SOSYAL DOKU
PROJELERİ İSTANBULLU
OLMA
BİLİNCİ ARAŞTIRMASI
İSTANBUL BÜYÜKŞEHİR BELEDİYESİ
ARAŞTIRMA MÜDÜRLÜĞÜ
GİRİŞ
İstanbul Büyükşehir Belediyesi
Araştırma Müdürlüğü tarafından Sosyal Doku Projeleri çerçevesinde
"İstanbullu Olma Bilinci" adı altında bir kamuoyu araştırması
yaptırılmıştır. Bu araştırma ile; İstanbul'da yaşayan insanların kentle olan
duygusal bağları, kente davranış
biçimleri, kentliye davranış biçimleri, kent donanımlarına davranış biçimleri,
ortak kullanım alanlarına davranış biçimleri, geldikleri yörelerle ilgili
bağları, geldikleri yöreden kente taşıdıkları değerleri, kente dair gelecek
tasarımları, kendilerine dair gelecek tasarımları, İstanbul algıları,
İstanbul'da edindikleri değerler, kentteki -ben algıları-, kenti sahiplenme
duyguları, İstanbul Büyükşehir Belediyesi'nden beklentileri, memnuniyet ve
memnuniyetsizlikleri/şikayetleri ve kentte kendilerini temsil biçimleri
ölçülmeye çalışılmış ve araştırma kantitatif, kalitatif ve desk-research
(kaynak tarama) araştırma olmak üzere üç farklı yöntem ile yapılmıştır.

* [Alıntılanan Satırlar]
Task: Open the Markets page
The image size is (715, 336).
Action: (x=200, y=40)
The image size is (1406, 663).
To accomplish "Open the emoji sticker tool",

* [Yapılacak İş]
İstanbullu Olma Bilinci araştırmasına ait belge bölümünü baştan sona hiçbir değişiklik yapmadan yazıya geçirin. Yalnızca İstanbullu Olma Bilinci araştırmasına ait belge bölümündeki bilgilere dayanın.

* [Sorunun Çözümü]
SOSYAL DOKU
PROJELERİ İSTANBULLU
OLMA
BİLİNCİ ARAŞTIRMASI
İSTANBUL BÜYÜKŞEHİR BELEDİYESİ
ARAŞTIRMA MÜDÜRLÜĞÜ
GİRİŞ
İstanbul Büyükşehir Belediyesi
Araştırma Müdürlüğü tarafından Sosyal Doku Projeleri çerçevesinde
"İstanbullu Olma Bilinci" adı altında bir kamuoyu araştırması
yaptırılmıştır. Bu araştırma ile; İstanbul'da yaşayan insanların kentle olan
duygusal bağları, kente davranış
biçimleri, kentliye davranış biçimleri, kent donanımlarına davranış biçimleri,
ortak kullanım alanlarına davranış biçimleri, geldikleri yörelerle ilgili
bağları, geldikleri yöreden kente taşıdıkları değerleri, kente dair gelecek
tasarımları, kendilerine dair gelecek tasarımları, İstanbul algıları,
İstanbul'da edindikleri değerler, kentteki -ben algıları-, kenti sahiplenme
duyguları, İstanbul Büyükşehir Belediyesi'nden beklentileri, memnuniyet ve
memnuniyetsizlikleri/şikayetleri ve kentte kendilerini temsil biçimleri
ölçülmeye çalışılmış ve araştırma kantitatif, kalitatif ve desk-research
(kaynak tarama) araştırma olmak üzere üç farklı yöntem ile yapılmıştır.